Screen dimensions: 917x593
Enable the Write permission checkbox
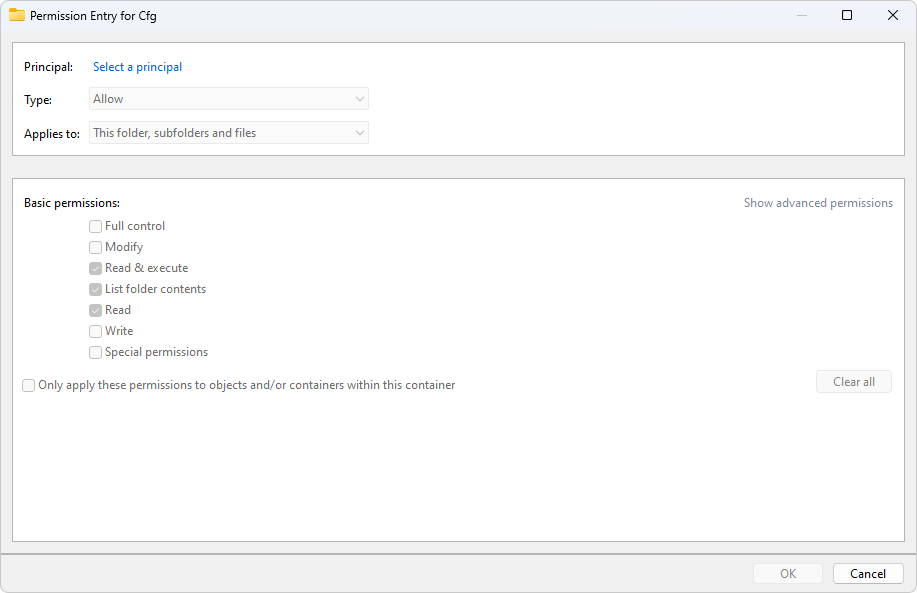pyautogui.click(x=95, y=332)
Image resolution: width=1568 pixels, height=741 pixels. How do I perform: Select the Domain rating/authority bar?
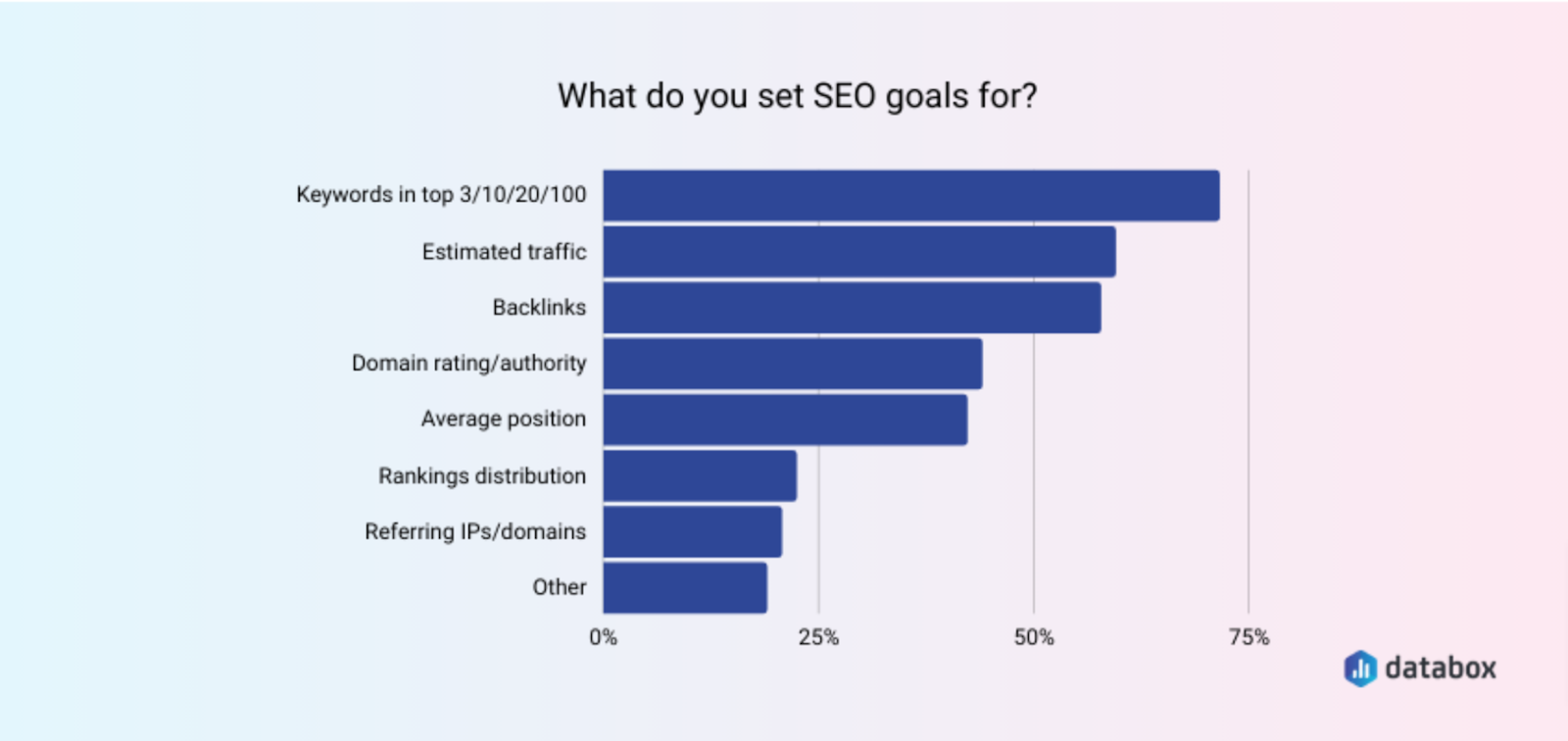793,364
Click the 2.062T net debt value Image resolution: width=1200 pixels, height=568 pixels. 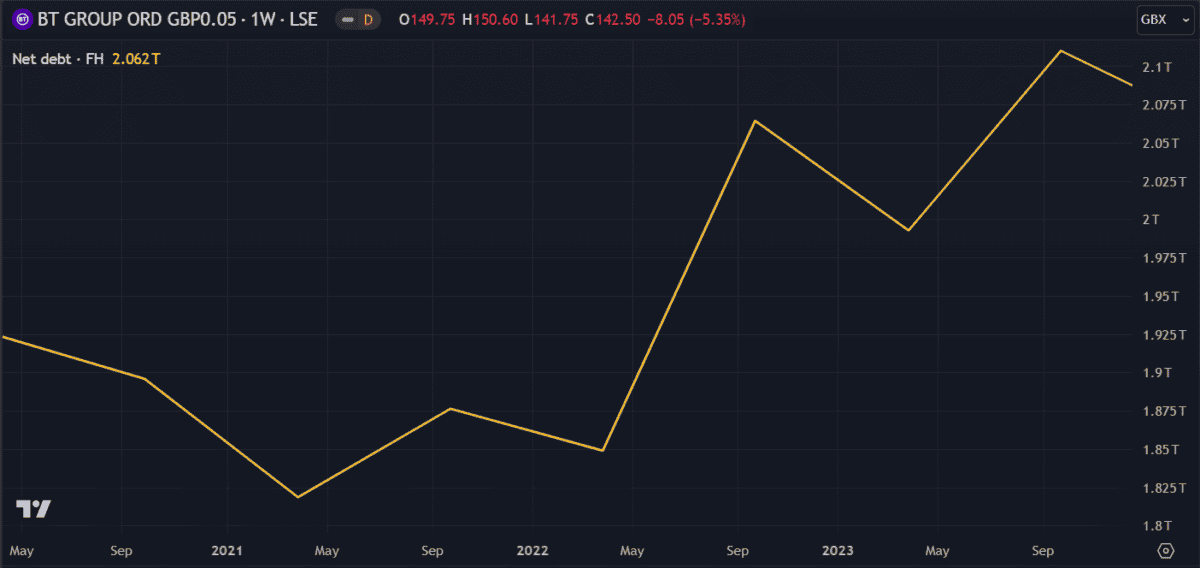(x=136, y=59)
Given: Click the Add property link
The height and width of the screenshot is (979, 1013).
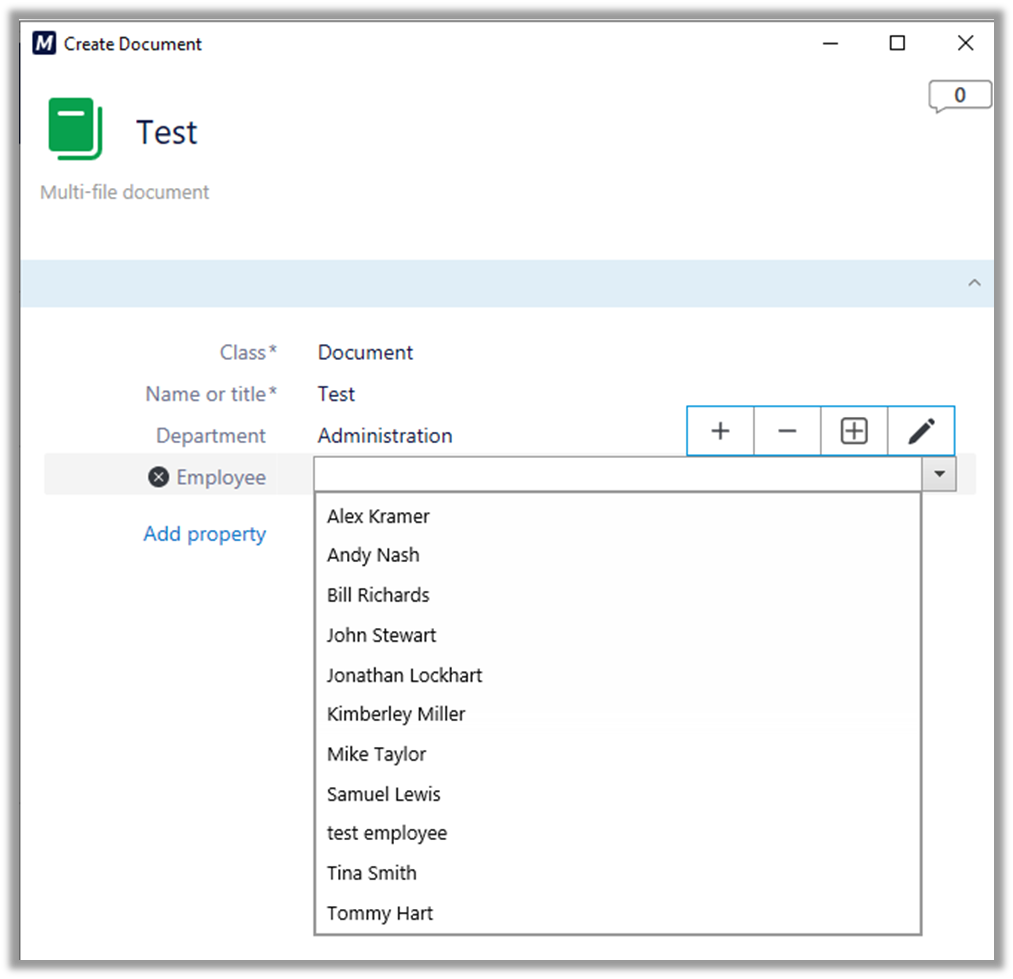Looking at the screenshot, I should tap(204, 534).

▶ _Task description_
All lines from the one containing "The height and" through the final line of the records are to be retyped exactly; no other lines and no pictures are to be included.

▶ _Answer area_
The height and width of the screenshot is (979, 1013).
Looking at the screenshot, I should tap(204, 534).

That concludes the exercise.